Kostensteigerung bei Bauvorhaben der Gemeinde begrenzen
Die Gemeinde hat in den vergangenen Jahren große Investitionen in die Infrastruktur getätigt, z.B. in den Bau von Kindergärten und den Ausbau der Schulmensen. Es ist leider regelmäßig der Fall, dass bei den Bauvorhaben die tatsächlichen Kosten weit über den geplanten Kosten liegen.
Hierbei sind der Neubau der Mensa und der Anbau an der Johannisschule (Kostensteigerung Stand September um ca. 646.000 €) und der nun anstehende Neubau der Mensa an der Katharinaschule (Mehrkosten vor Baubeginn bereits 165.000 €, davon 112.600 € für eine vom Landkreis vorgeschriebene PV-Anlage) nur die jüngsten Beispiele.
Letztendlich ist es müßig, dass die Ratsfraktionen bei der Haushaltsplanung mit viel ehrenamtlicher Arbeit die Positionen des Haushalts auf Einsparpotentiale von wenigen tausend Euro prüfen und notwendige Maßnahmen (wie in Vergangenheit die Sanierung der Maria-Montessori-Straße und aktuell die Sanierung der Hansastraße) verschoben werden, wenn auf der anderen Seite die Bauvorhaben der Gemeinde derartige Kostensteigerungen haben und damit die Sparanstrengungen wieder übertreffen.

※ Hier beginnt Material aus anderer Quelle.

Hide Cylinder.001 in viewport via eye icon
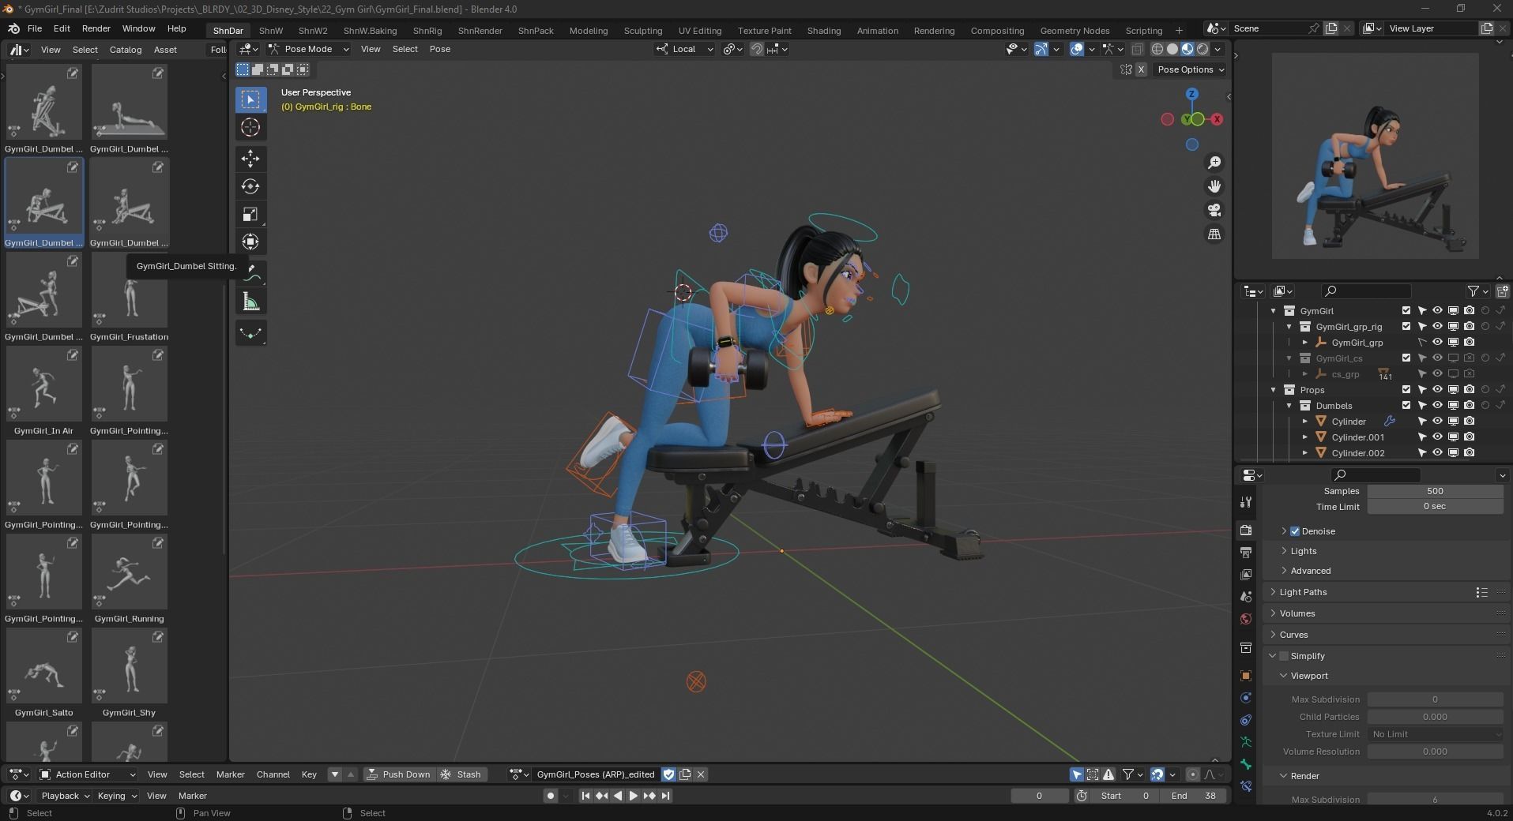The width and height of the screenshot is (1513, 821). (x=1437, y=437)

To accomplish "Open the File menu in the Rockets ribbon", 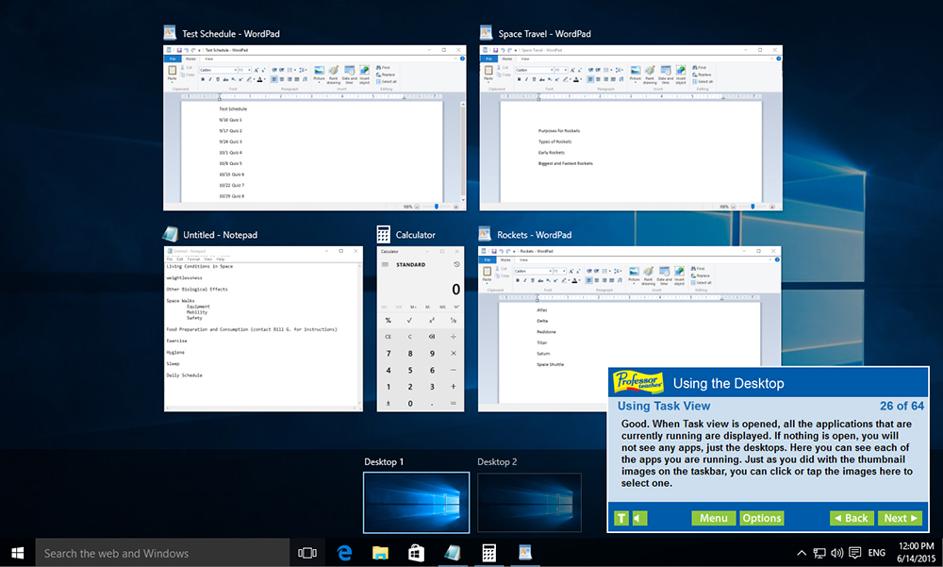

Aus unserer Sicht braucht es daher nicht nur im Rat den Willen, die Bauvorhaben nicht mehr so großzügig, wie in der Vergangenheit teilweise erfolgt, zu planen, sondern auch eine wirksame Kostenkontrolle in der Verwaltung. Da das Problem der Kostensteigerungen strukturell zu sein scheint, sollten die vorhandenen Strukturen überprüft und geändert werden. Dies ist nach unserer Wahrnehmung ein überparteiliches Interesse.